Exhaustive test results are as follows:

- Most scenes I tested show a perfect match between file output of consecutive
renders, or sparse stray pixels typically differing by 1/255. Occasionally,
individual pixels differ by as much as 2/255. There is no clear structure to
the occurence of these differences, making analysis difficult. The absence of
banded structures indicate that sample placement is a perfect match, and
current assumption is that the differences are caused by rounding effects in
conjunction with different ordering of samples in the sample cache. Given the
small order of magnitude, these differences are probably not enough of an issue
to really bother about them.

- Some Low-quality scenes show areas of uniform difference of 1/255, with a
structure indicating that sample placement may not be matching perfectly, for
yet unexplained reason. However, this is only a guess, and the structure may
have other causes; given that these differences are of minor order of magnitude
as well, and only occur in low-quality shots, they don't seem worth bothering
about either.

However, three scenes deverse special mention:

- In the "balcony.pov" and "cornell.pov" scenes, output file pixel values differ
by up to 80/255 and 16/255, respectively, in the partially shadowed areas; there
is reason to assume that these differences are due to jittered area lights in
both cases. In fully shadowed or unshadowed areas, only individual stray pixels
of 1/255 difference could be observed.

- In my almost-closed-door scene, pixel values differ by up to 21/255 (the
maximum differences being in the bright corner of the room, which is an
artifact). The differences show as grainy splotches, indicating both slight
differences in the brightness of individual samples, but at the same time a
perfect match in their placement. Again, these differences could be caused by
rounding effect differences, due to variations in the ordering of samples in
the sample cache.

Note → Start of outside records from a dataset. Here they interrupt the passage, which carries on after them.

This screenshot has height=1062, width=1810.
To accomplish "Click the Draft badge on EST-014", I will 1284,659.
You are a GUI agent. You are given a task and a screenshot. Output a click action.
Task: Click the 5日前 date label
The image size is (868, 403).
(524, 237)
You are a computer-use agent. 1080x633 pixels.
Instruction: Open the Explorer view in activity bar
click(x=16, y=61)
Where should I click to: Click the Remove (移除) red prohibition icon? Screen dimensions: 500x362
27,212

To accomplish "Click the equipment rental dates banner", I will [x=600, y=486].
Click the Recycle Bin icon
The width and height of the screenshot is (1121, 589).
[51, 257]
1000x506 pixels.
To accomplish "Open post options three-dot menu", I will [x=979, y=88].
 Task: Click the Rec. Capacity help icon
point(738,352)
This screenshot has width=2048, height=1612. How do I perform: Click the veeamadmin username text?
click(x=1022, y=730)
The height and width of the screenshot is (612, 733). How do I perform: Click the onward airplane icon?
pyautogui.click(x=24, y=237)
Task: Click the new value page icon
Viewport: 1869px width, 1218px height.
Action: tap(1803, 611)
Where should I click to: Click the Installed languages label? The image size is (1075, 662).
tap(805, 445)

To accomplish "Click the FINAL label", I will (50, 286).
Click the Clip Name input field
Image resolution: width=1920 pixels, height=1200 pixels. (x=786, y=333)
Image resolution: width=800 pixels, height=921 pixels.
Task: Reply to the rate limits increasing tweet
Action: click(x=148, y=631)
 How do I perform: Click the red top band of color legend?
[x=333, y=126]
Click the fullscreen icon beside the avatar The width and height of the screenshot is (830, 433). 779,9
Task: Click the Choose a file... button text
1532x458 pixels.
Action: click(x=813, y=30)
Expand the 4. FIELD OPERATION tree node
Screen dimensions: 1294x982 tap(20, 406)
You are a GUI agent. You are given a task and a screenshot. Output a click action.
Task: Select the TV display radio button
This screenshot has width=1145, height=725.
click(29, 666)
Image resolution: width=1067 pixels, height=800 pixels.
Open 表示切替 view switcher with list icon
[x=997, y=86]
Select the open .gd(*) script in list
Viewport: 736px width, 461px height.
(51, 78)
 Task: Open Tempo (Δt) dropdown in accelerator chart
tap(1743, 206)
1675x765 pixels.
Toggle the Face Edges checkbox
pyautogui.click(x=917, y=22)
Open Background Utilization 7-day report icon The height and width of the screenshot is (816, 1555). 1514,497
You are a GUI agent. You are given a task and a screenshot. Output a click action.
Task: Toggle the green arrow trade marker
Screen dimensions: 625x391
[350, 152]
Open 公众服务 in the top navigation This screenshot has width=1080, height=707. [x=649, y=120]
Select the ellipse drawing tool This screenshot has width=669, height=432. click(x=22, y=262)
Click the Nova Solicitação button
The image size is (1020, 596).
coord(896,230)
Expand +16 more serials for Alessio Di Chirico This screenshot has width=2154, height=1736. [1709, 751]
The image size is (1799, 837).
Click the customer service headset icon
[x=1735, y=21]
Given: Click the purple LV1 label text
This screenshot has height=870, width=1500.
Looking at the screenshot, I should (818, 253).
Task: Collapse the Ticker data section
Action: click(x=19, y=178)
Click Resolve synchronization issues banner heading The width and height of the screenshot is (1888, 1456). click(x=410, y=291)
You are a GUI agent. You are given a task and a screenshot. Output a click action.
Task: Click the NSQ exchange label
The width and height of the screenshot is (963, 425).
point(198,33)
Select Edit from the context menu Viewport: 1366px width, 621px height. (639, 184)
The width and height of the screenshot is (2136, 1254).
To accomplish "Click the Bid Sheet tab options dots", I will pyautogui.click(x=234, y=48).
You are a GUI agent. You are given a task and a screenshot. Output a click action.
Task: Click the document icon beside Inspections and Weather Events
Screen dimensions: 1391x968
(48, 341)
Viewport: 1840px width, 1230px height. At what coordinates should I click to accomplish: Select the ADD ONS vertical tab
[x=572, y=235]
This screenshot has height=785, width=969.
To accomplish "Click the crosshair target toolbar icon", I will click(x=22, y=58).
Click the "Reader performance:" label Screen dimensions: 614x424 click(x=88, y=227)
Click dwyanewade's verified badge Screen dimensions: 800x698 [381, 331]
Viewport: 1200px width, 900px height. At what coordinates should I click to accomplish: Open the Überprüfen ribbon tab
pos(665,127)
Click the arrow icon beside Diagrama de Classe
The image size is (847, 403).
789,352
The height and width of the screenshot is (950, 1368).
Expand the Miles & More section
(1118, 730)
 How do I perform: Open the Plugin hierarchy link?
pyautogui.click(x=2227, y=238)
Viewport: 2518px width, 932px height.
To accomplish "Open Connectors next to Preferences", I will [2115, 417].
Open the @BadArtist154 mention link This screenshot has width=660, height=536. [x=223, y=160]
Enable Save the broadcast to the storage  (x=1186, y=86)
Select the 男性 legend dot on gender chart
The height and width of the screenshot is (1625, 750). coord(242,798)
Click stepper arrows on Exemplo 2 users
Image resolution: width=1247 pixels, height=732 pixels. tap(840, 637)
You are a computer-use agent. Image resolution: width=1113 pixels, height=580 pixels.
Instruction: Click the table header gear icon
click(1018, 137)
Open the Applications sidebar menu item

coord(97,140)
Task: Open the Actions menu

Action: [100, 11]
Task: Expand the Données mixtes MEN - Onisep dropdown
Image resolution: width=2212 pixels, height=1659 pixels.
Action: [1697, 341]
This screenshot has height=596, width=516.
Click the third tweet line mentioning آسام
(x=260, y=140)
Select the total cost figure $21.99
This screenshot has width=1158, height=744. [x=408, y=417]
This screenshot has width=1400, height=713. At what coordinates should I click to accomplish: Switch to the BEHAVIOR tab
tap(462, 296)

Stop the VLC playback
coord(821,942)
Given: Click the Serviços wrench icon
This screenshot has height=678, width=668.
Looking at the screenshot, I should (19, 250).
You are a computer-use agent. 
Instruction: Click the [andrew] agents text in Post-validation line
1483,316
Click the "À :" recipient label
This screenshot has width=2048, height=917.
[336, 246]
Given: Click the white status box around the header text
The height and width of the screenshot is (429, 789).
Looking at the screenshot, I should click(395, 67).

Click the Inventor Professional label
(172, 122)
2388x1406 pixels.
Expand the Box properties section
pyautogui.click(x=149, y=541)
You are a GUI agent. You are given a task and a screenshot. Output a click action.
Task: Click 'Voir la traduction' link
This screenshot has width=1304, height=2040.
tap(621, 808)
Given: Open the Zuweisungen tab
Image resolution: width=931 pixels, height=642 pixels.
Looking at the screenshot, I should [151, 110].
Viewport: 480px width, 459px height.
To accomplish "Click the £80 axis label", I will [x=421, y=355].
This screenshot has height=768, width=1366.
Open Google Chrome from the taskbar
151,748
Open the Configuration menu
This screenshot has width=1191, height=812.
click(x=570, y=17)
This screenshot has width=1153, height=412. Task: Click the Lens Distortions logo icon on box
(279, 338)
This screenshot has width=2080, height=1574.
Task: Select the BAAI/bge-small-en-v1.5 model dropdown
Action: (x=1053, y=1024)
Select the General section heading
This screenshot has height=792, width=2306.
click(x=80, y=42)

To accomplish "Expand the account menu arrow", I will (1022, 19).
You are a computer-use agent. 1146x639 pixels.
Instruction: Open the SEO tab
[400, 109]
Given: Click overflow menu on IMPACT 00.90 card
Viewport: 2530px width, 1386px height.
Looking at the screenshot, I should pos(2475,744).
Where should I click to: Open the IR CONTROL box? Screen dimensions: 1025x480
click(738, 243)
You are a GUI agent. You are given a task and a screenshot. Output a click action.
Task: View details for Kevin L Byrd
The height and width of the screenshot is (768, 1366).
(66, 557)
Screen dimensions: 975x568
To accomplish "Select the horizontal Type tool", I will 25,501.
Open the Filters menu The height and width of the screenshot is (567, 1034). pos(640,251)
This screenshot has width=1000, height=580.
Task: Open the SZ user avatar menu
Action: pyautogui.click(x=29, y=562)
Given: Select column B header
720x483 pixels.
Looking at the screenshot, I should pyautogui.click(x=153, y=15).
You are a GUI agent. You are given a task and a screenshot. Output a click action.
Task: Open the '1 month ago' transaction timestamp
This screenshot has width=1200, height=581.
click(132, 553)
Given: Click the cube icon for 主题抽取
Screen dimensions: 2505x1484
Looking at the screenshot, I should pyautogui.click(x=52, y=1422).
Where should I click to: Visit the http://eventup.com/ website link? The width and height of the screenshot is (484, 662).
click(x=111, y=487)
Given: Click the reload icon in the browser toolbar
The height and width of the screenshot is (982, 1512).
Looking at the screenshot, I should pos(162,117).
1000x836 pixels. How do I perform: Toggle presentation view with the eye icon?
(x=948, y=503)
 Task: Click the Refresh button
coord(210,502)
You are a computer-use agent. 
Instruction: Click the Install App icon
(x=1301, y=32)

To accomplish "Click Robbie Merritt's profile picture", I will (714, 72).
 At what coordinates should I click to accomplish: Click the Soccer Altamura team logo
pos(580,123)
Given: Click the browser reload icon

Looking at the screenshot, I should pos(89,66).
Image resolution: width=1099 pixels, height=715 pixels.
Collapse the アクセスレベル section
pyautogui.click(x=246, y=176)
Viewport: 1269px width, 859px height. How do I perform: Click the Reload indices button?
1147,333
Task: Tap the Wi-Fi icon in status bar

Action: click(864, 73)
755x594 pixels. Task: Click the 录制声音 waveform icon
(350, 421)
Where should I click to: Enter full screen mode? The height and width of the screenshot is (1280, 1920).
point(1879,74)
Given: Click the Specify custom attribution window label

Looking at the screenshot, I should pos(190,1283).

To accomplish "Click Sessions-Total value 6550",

The comparatively high order of magnitude may be due to the
exceptionally bright illumination used for the shot.

- The "balcony.pov" scene could not be compared yet, because in one of the two
runs it once again crashed with a segfault (at address 0x00000000 this time).

Rendering time increases by close to 40% in a single case, but mostly stays
within an added 10%-20%. Measured over my whole batch of test scenes, "wall
clock" time increases by 10.8%. Only a small portion of this increase is due to
idle cores; in fact, CPU time increases by 10.5% as well.

As I can well imagine that some people might prefer speed over reproducability,
I suggest adding a special command line parameter to switch on or off any
mechanisms that improve reproducability at the cost of speed.